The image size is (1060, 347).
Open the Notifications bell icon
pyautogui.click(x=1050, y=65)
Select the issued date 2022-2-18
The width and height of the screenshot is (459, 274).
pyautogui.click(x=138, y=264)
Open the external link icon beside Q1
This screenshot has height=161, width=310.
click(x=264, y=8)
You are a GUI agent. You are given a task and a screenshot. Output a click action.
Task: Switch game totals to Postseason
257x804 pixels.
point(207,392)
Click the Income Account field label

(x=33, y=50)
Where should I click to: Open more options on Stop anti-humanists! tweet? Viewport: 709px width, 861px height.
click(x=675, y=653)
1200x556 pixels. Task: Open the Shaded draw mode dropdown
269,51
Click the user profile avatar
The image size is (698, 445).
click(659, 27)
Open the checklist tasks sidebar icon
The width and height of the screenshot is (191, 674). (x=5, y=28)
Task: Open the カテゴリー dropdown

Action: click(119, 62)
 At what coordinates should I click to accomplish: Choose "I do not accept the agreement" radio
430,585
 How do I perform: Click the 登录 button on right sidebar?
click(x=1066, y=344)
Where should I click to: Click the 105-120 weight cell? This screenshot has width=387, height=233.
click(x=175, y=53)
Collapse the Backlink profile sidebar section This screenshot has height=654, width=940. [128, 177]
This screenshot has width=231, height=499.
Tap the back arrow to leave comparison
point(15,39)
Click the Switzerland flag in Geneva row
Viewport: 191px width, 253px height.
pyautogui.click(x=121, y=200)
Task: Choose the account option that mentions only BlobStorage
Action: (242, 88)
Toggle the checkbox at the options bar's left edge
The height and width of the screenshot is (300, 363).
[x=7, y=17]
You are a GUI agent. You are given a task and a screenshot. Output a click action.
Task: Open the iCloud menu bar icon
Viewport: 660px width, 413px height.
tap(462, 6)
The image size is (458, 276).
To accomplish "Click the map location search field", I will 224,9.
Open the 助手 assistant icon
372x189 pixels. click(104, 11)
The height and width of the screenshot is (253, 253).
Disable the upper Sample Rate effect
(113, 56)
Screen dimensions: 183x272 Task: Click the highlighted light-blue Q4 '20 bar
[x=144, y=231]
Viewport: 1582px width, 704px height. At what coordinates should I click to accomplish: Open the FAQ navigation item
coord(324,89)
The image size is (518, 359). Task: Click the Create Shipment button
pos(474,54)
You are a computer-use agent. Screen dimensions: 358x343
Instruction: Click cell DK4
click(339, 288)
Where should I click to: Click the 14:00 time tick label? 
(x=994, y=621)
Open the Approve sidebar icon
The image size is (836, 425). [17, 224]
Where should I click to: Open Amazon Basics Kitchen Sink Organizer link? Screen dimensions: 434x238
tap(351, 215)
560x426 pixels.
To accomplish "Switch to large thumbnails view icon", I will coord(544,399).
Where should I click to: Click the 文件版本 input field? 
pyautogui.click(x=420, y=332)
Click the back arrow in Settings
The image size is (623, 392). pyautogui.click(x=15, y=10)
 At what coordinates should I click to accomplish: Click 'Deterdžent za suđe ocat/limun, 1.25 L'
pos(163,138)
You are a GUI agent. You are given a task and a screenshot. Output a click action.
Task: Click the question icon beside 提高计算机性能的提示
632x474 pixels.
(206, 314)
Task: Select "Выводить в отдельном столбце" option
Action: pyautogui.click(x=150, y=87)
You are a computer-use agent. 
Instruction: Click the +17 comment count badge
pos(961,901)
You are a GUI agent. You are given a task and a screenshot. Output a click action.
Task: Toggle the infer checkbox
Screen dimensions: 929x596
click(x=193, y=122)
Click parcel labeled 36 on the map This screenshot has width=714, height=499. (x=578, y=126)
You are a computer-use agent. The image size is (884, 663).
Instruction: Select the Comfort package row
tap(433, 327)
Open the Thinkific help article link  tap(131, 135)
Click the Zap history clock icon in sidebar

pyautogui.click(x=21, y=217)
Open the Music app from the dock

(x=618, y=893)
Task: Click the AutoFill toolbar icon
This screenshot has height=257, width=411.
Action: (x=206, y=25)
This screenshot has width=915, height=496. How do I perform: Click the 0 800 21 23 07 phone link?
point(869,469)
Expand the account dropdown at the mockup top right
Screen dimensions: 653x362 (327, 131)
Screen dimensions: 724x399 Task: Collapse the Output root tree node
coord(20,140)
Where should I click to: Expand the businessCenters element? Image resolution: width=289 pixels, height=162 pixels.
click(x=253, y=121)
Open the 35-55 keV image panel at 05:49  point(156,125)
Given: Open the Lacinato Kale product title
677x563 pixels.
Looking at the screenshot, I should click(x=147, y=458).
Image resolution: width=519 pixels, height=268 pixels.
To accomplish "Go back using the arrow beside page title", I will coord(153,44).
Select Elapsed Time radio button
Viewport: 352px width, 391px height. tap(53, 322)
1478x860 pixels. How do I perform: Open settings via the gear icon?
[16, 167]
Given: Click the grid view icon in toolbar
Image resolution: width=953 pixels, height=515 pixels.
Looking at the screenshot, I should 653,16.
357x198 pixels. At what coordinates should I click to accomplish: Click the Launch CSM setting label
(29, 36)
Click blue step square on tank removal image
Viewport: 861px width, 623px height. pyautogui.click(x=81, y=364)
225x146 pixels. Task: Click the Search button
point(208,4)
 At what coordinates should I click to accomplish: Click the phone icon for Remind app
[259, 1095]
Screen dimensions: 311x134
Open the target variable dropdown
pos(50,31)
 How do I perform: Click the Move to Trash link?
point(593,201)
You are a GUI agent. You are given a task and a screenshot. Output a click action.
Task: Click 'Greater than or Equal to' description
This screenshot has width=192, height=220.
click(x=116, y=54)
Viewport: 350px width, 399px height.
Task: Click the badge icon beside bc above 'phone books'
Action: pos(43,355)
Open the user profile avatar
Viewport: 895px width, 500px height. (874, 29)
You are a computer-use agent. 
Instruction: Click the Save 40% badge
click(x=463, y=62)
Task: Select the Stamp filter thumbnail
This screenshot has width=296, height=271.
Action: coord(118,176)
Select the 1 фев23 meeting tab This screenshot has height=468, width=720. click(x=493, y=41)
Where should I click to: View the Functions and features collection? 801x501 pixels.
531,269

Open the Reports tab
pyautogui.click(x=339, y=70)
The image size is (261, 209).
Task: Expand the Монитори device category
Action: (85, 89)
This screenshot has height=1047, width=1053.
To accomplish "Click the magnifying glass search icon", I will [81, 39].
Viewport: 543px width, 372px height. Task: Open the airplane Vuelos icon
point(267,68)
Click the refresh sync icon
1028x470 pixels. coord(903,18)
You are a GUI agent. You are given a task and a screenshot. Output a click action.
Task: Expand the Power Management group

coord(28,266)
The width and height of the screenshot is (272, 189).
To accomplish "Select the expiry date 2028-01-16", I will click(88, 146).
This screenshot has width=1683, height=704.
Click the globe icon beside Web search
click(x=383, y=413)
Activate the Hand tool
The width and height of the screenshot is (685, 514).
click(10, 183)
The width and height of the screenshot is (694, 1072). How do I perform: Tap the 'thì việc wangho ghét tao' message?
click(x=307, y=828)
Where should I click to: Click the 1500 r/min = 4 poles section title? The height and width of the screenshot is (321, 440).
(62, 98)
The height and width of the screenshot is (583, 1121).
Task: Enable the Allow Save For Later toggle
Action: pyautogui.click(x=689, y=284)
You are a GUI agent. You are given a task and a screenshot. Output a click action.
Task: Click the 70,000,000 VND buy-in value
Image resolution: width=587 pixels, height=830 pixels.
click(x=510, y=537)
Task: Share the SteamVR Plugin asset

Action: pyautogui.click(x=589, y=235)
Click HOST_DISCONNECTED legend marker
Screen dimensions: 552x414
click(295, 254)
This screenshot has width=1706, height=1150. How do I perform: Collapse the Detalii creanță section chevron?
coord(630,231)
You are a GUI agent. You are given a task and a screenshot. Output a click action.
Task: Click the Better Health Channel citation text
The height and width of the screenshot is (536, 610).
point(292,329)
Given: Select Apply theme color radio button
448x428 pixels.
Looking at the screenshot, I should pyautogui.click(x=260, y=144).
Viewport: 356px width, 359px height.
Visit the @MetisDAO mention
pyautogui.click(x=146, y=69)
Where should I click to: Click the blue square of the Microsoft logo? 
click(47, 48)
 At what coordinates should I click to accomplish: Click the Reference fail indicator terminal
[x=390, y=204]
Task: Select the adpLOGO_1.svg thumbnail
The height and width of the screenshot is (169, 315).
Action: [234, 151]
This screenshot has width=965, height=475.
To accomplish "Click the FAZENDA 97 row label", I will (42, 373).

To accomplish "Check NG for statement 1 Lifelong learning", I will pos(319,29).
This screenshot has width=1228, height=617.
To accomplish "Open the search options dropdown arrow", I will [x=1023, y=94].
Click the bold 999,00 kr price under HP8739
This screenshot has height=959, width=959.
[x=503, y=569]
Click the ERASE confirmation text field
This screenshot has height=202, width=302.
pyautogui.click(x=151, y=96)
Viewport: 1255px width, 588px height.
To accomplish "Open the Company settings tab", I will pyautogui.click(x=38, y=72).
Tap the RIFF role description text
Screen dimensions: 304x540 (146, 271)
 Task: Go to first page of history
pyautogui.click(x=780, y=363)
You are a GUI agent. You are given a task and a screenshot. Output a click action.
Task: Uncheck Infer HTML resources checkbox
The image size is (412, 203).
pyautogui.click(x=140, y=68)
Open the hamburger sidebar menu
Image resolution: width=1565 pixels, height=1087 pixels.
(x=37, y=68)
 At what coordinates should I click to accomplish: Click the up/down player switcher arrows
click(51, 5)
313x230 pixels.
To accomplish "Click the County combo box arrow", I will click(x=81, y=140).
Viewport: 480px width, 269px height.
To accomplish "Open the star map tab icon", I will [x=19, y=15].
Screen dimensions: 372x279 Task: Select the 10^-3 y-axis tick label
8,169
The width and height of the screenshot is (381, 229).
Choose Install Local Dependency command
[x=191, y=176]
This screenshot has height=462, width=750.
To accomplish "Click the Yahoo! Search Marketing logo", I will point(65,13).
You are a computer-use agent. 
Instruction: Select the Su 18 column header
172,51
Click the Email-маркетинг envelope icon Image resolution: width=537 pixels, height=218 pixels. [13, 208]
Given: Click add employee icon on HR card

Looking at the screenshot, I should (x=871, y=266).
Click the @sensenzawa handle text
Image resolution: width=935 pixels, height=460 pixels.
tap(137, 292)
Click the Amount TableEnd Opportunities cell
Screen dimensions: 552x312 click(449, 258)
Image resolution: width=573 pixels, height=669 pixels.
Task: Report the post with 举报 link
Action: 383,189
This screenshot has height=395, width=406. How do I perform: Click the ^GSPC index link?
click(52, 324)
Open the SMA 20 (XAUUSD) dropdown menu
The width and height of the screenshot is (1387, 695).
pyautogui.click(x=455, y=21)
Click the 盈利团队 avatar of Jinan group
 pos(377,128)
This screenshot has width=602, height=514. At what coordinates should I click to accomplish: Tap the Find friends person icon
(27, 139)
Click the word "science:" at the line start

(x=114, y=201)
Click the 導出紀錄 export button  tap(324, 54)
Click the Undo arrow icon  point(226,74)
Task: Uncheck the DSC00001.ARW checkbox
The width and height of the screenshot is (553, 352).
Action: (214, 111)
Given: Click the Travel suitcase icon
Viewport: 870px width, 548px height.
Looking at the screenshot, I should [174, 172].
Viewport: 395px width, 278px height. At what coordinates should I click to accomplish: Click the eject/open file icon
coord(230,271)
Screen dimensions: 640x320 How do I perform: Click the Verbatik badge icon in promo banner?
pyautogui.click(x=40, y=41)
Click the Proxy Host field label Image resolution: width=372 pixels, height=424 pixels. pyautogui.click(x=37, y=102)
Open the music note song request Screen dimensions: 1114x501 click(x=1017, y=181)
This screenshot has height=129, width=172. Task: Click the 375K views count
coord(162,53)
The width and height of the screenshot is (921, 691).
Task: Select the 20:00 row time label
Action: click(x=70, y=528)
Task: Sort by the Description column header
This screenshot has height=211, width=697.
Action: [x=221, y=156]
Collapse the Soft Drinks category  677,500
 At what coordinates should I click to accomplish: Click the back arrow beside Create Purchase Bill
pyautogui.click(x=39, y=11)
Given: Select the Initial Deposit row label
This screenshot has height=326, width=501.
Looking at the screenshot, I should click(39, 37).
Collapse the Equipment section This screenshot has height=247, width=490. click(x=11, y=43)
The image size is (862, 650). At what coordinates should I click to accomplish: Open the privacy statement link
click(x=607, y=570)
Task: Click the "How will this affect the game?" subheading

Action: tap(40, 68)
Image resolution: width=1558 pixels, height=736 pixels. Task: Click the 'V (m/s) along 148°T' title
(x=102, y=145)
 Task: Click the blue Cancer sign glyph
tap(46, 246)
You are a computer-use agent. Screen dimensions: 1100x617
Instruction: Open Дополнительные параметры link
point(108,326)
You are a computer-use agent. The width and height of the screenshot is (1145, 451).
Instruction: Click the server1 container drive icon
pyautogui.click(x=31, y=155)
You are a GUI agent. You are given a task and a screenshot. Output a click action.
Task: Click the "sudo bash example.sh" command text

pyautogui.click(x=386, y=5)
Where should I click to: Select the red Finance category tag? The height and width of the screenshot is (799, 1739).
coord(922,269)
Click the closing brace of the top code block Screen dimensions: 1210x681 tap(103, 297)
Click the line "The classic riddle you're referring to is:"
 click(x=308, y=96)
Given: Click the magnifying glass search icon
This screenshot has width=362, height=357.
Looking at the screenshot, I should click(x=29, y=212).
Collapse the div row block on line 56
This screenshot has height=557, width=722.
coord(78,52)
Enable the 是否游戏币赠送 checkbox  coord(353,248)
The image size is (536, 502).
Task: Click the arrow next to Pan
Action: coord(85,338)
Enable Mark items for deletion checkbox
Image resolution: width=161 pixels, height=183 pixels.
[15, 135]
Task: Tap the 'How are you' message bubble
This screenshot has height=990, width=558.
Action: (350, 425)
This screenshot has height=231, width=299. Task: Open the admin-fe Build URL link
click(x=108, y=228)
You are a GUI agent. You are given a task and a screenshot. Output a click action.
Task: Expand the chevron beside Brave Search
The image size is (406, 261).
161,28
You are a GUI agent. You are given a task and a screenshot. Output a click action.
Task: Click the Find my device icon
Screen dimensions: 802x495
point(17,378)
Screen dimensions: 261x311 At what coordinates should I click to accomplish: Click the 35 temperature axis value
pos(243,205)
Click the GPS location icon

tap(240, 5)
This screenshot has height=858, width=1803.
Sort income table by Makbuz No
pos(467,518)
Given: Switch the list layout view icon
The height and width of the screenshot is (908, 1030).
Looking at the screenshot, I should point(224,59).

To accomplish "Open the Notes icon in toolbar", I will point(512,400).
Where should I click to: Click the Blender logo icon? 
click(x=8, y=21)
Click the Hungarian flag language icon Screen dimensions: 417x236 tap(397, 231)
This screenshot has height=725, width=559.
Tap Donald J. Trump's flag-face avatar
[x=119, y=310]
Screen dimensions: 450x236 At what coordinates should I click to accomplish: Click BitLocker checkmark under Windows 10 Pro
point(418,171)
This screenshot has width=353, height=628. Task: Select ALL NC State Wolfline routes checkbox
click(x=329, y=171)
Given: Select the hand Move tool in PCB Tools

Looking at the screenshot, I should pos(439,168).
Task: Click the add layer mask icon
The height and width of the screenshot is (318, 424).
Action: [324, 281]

- WHAT TO WORK ON: Your reply should be a single number: how many lines in the listing above include the string "glass".

- THE COMPLETED TASK: 2